3.3. Simulation Results and the Mechanism of N2 Adsorption in Shale

Shales have a pore size that ranges from <1 nm to >1000 nm. Thus, different-sized slit-shaped pores were used in the model. Figure 5a shows the N2 adsorption isotherms for different-sized slit pores at 77.35 K. It can be seen that the N2 adsorption behavior differs significantly in different pore sizes. In 1-nm pores, the N2 adsorption volume reaches the largest value at low pressure and then remains flat with increasing pressure. In 2-nm slit pores, the N2 adsorption amount reaches the maximum value at 8 kPa, and then remains stable with an increase in pressure (Figure 5a). It should be noted that in small nanoscale pores, the N2 molecule fills up the pore space at the low-pressure stage. In these small pores, there is little space for N2 storage, and thus, with increasing pressure, the volume of N2 does not increase. In larger pores, the pressure at which the maximum volume of N2 fills the pore space is greater as shown in Figure 5a. For example, in 2-nm pores, the pressure at which the pore space is filled is about 8 kPa. Comparably, in 3-nm, 4-nm and 6-nm slit pores, the corresponding pressure (the pressure at which the pore space is filled) is 33 kPa, 57 kPa, and 96 kPa, respectively (Figure 5a).

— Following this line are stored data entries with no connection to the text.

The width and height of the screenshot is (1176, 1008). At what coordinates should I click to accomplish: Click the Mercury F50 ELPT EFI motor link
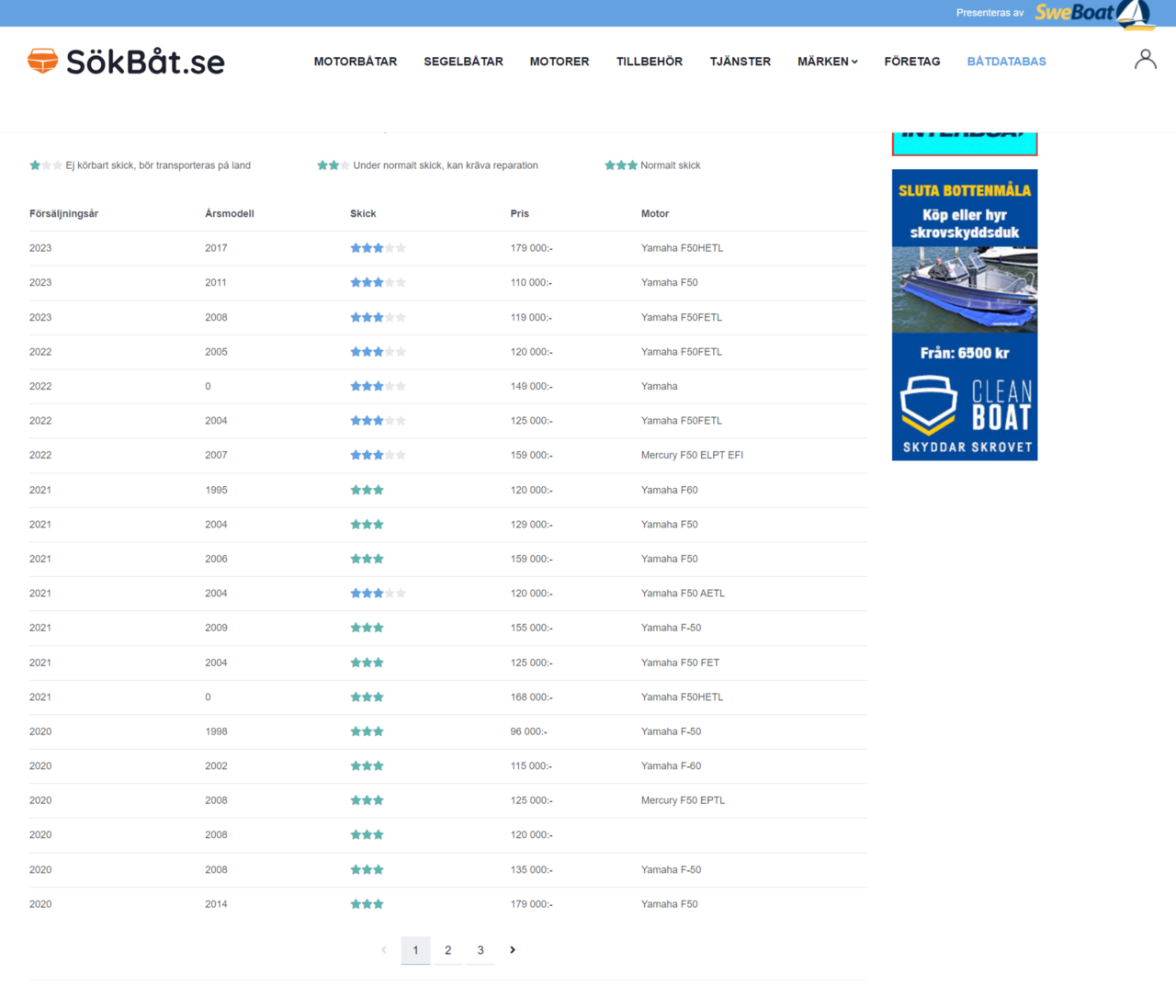tap(693, 455)
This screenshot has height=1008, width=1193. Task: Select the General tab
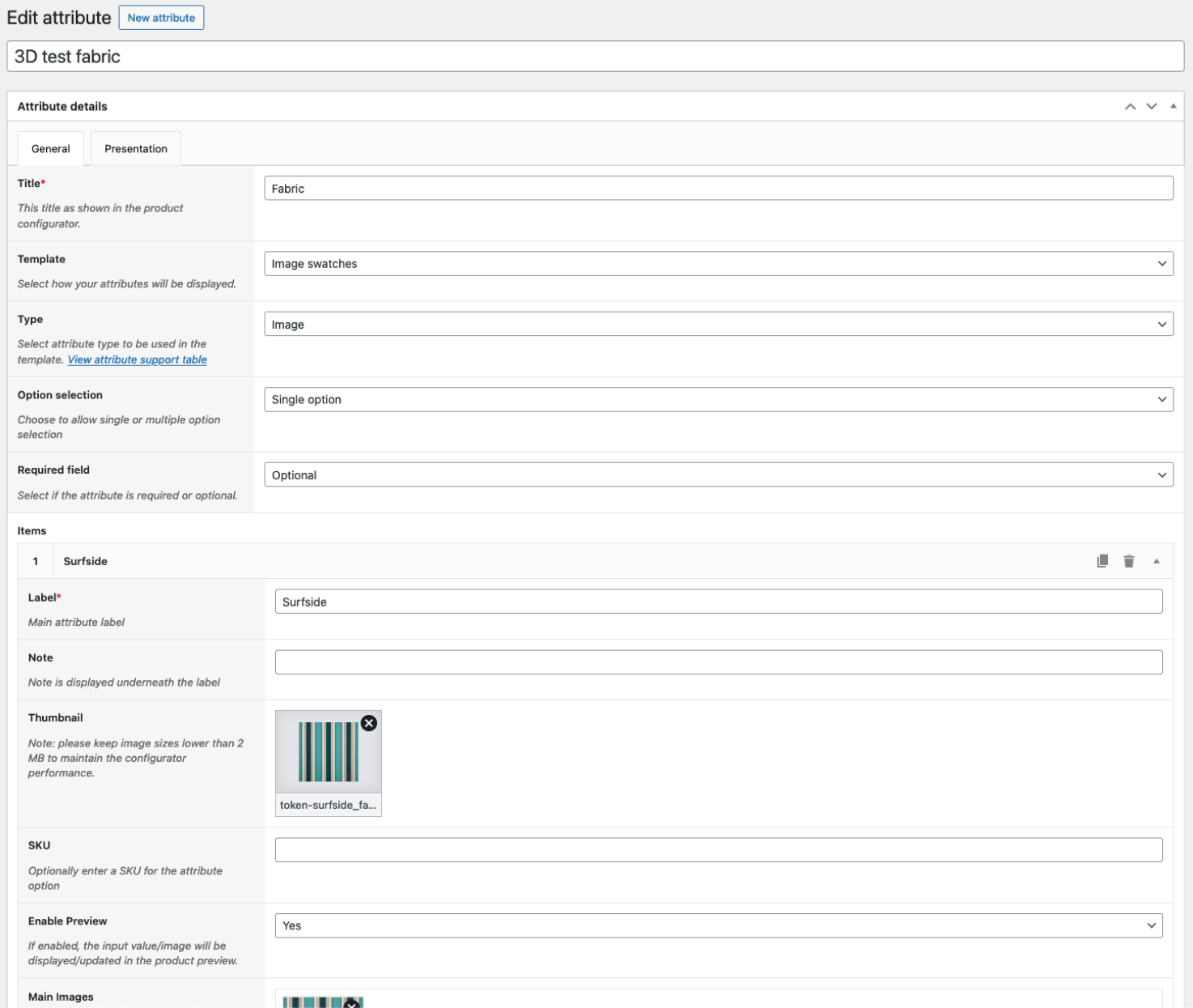51,149
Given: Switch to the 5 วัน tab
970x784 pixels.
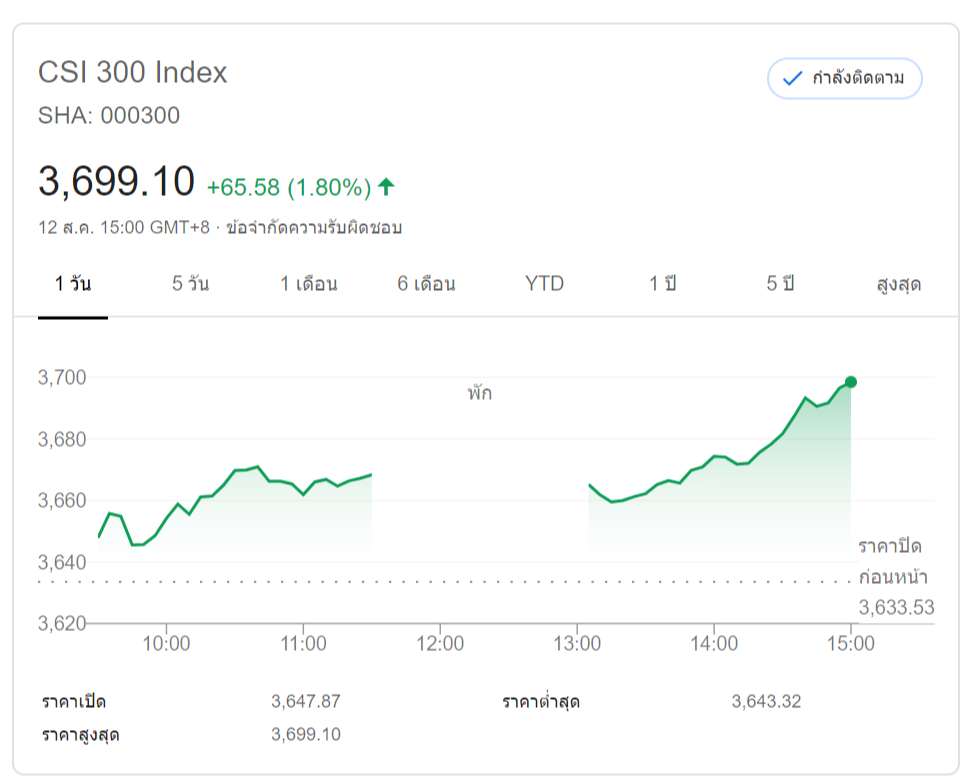Looking at the screenshot, I should coord(190,284).
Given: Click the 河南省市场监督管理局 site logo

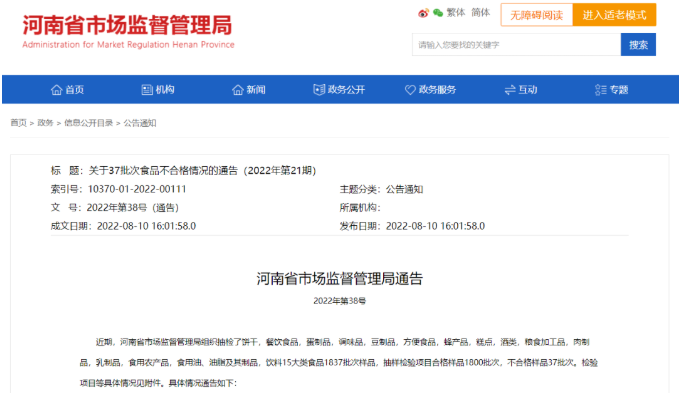Looking at the screenshot, I should click(x=128, y=31).
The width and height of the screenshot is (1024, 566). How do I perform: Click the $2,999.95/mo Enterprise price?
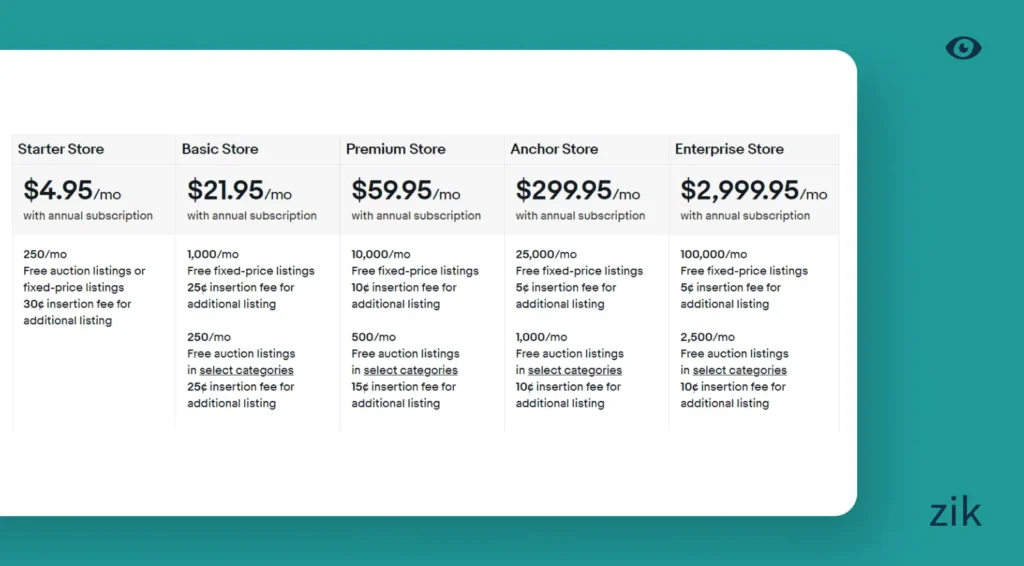coord(754,191)
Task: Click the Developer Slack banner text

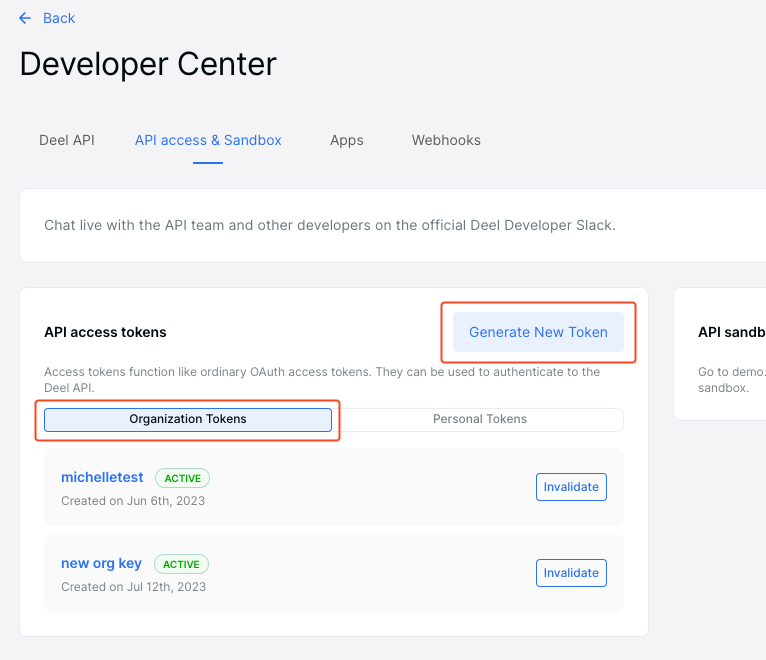Action: coord(330,225)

From Figure 5a, it can also be seen that small nanoscale pores have their own dominant pressure stages. At 8 kPa–20 kPa, the 2-nm pores contain the largest volume of N2. At 35 kPa–50 kPa, the 3-nm pores contain the largest volume of N2 and at 60 kPa–80 kPa, the largest volume of N2 is in the 4-nm pores. These dominant pressure stages for each size of slit pores can be used to identify the pore structure based on low-pressure N2 adsorption experiments. Figure 5b shows the N2 density distribution in 4-nm pores at different pressures. By increasing the pressure, N2 adsorption is performed layer by layer. At 1.03 kPa, there is a main adsorption layer in 4-nm slit pores. At 21.6 kPa and 47.3 kPa, there are two and three main adsorption layers, respectively. At 73.1 kPa, N2 would fill up the whole pore space.

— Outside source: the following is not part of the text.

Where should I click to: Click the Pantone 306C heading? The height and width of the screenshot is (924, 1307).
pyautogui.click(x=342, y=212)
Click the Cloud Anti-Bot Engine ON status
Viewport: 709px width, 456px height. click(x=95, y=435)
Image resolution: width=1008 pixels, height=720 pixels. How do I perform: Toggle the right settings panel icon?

Figure 5c shows the N2 volume density distribution in 10nm pores at different pressures. When the pressure is less than 47.3 kPa, N2 adsorption in 10-nm pores is similar to that in 4-nm pores. However, when the pressure is greater than 73.1 kPa, the N2 adsorption behavior in 10-nm pores is quite different. In 10-nm pores, there is more space, and more layers of N2 can be formed at relatively high pressures, as shown in Figure 5. By analyzing Figure 5a–c, it can be also seen that, in different-sized slit pores, the N2 saturation pressures are different. This makes the experimental N2 adsorption and desorption isotherms difficult to analyze.

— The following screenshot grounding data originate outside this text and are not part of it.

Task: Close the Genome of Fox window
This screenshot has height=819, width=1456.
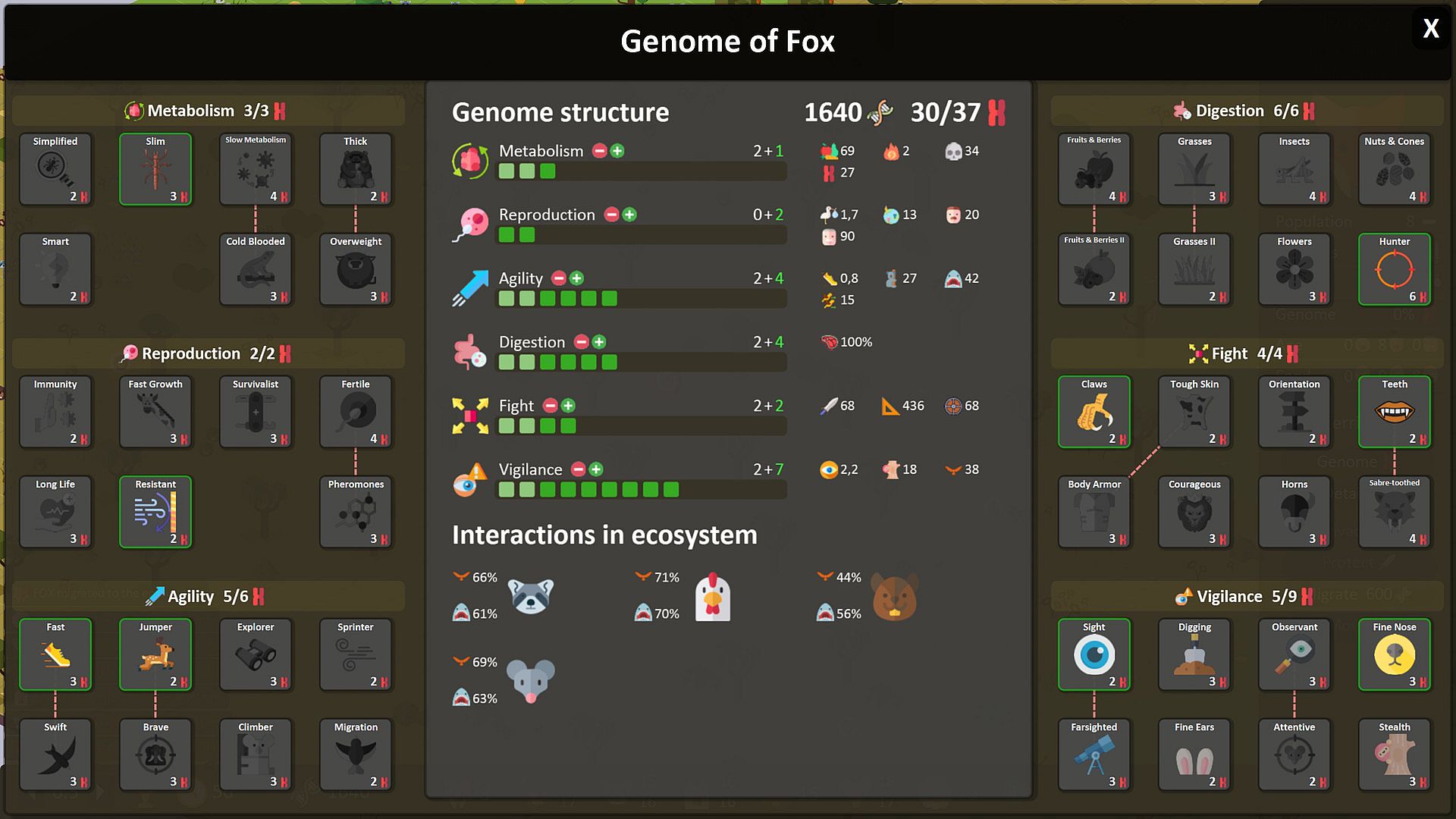Action: point(1430,29)
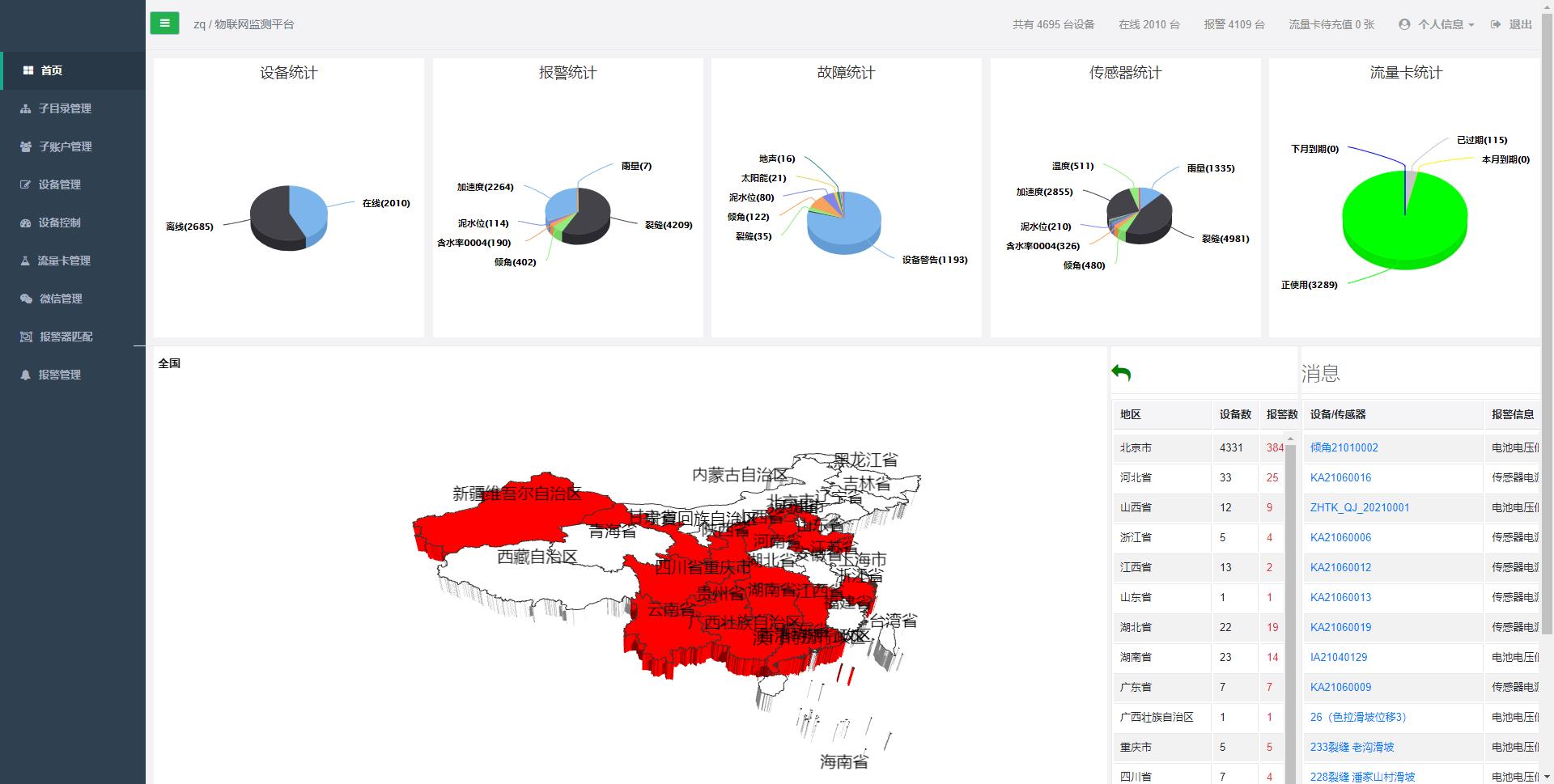This screenshot has width=1554, height=784.
Task: Click the 报警管理 bell icon
Action: pyautogui.click(x=26, y=375)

3.4. Experimental Adsorption and Desorption Isotherms

Considering that there are too many experimental data to put all the N2 adsorption and desorption data of 196 samples in one or two figures, the adsorption and desorption isotherms of the shale samples from well B201 were chosen to represent the adsorption and desorption characteristics as shown in Figure 6. It can be seen that when the relative pressure (P/P0) = 0.01, the initial mass of N2 adsorbed by the shale samples is greater than 4 cm3/g, indicating that some shale samples have relatively large surface area or micropore volume (Figure 6). When P/P0 increases from 0.1 to 0.8, the volume of N2 adsorbed by all the shale samples increases slowly.
The adsorption isotherms, desorption isotherms and hysteresis loops of the gas adsorption reflect the pore structure of the porous material [44,45]. Based on molecular simulation, the adsorption and desorption isotherms of individual pores can be obtained [44] (Figure 7). As the shale contains different-sized and different-shaped pores, by analyzing the adsorption and desorption isotherms of different pores, the experimental adsorption and desorption isotherms can be better understood (Figure 7). Based on the simulation results in the work of Neimark et al. [45], with increasing pore size, the hysteresis loops shift to greater pressure (condensation and evaporation pressure both increase) (Figure 7). However, when we analyze desorption isotherms of all the shale samples, it can be found that the evaporation pressures are all around 0.5 (P/P0). It indicates that there are pores around 6 nm that provide significant pore volume.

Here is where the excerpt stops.